La hazaña de Curin, finalizada el pasado 20 de noviembre, incluyó un recorrido por las aguas heladas a 3.800 metros sobre el nivel del mar. El francés estuvo acompañado por otros dos nadadores: Malia Metella (la cinco veces campeona de Europa y medallista olímpica en Atenas 2004) y por Matthieu Witvoet (un aventurero que recorrió 17 países en bicicleta en 2017).

Para poder completar el recorrido que les tomó once días, debieron arrastrar entre los tres una balsa, que les sirvió para poder dormir y comer a lo largo de esos días. El desafío formó parte de una campaña creada por la asociación sin fines de lucro de Curin, que tiene por objetivo promover distintos proyectos de concientización sobre la discapacidad y sobre la protección del planeta.

La meta final fue Uros, un conjunto de islas flotantes sobre las aguas del lago Titicaca frente a la bahía de Puno.
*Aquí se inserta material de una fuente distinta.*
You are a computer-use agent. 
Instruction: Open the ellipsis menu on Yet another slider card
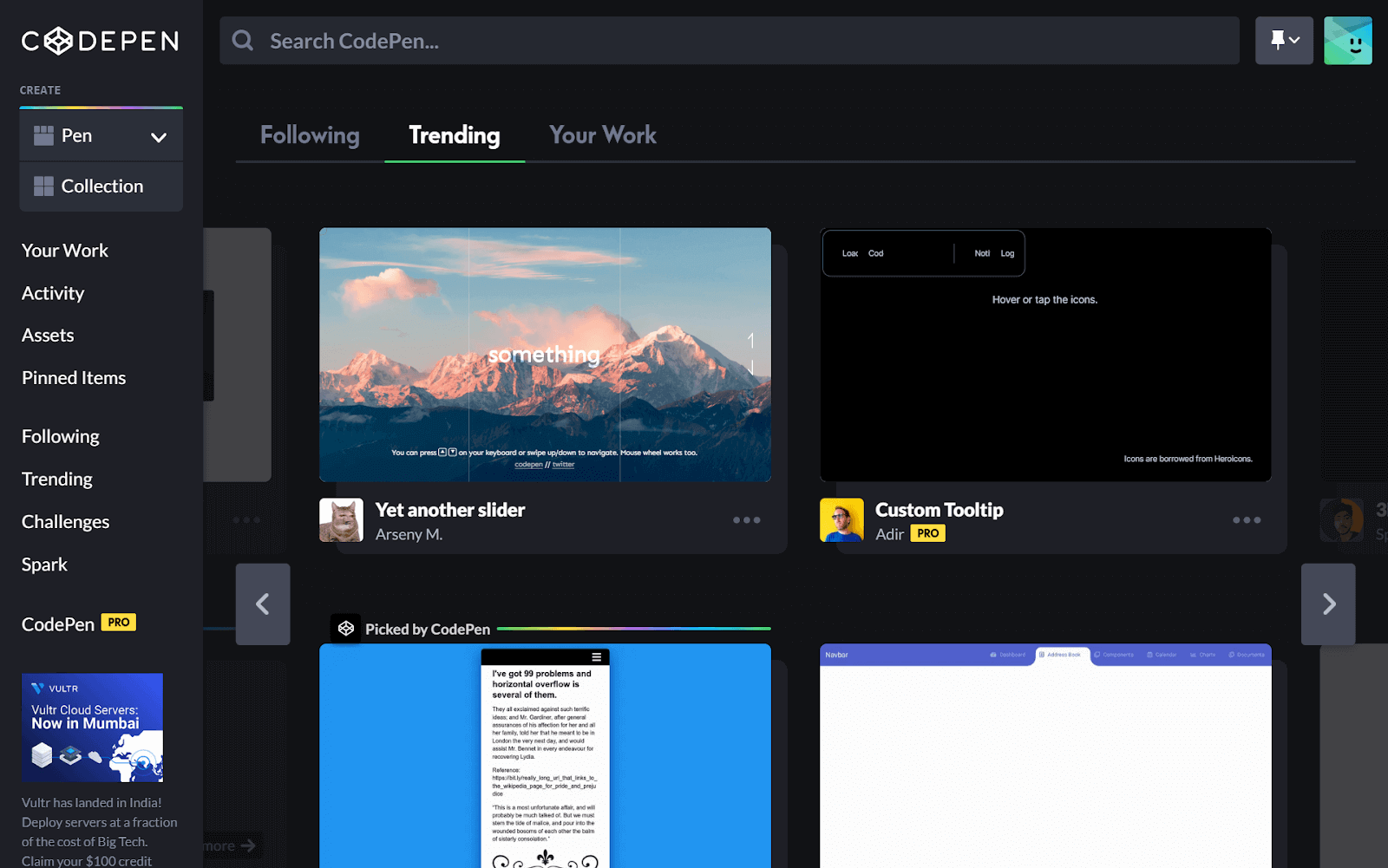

A pesar del cansancio, los tres osados nadadores demostraron su felicidad al arribar a Uros. Théo Curin estalló de alegría y rompió a llorar tras haber nadado el último tramo entre los ánimos de la población aymara que habita en las islas de la zona. "No pensé que sería tan difícil. A veces creí que íbamos a morir, pero aquí estamos, la gente está ahí, lo hicimos. Con sinceridad, gracias a todos porque eso es hacer que los sueños se hagan realidad. Sin mis dos compañeros no habría tenido éxito. Gracias a los dos. ¡Lo logramos!", dijo eufórico Curin, el joven de 20 años, tras cumplir el desafío.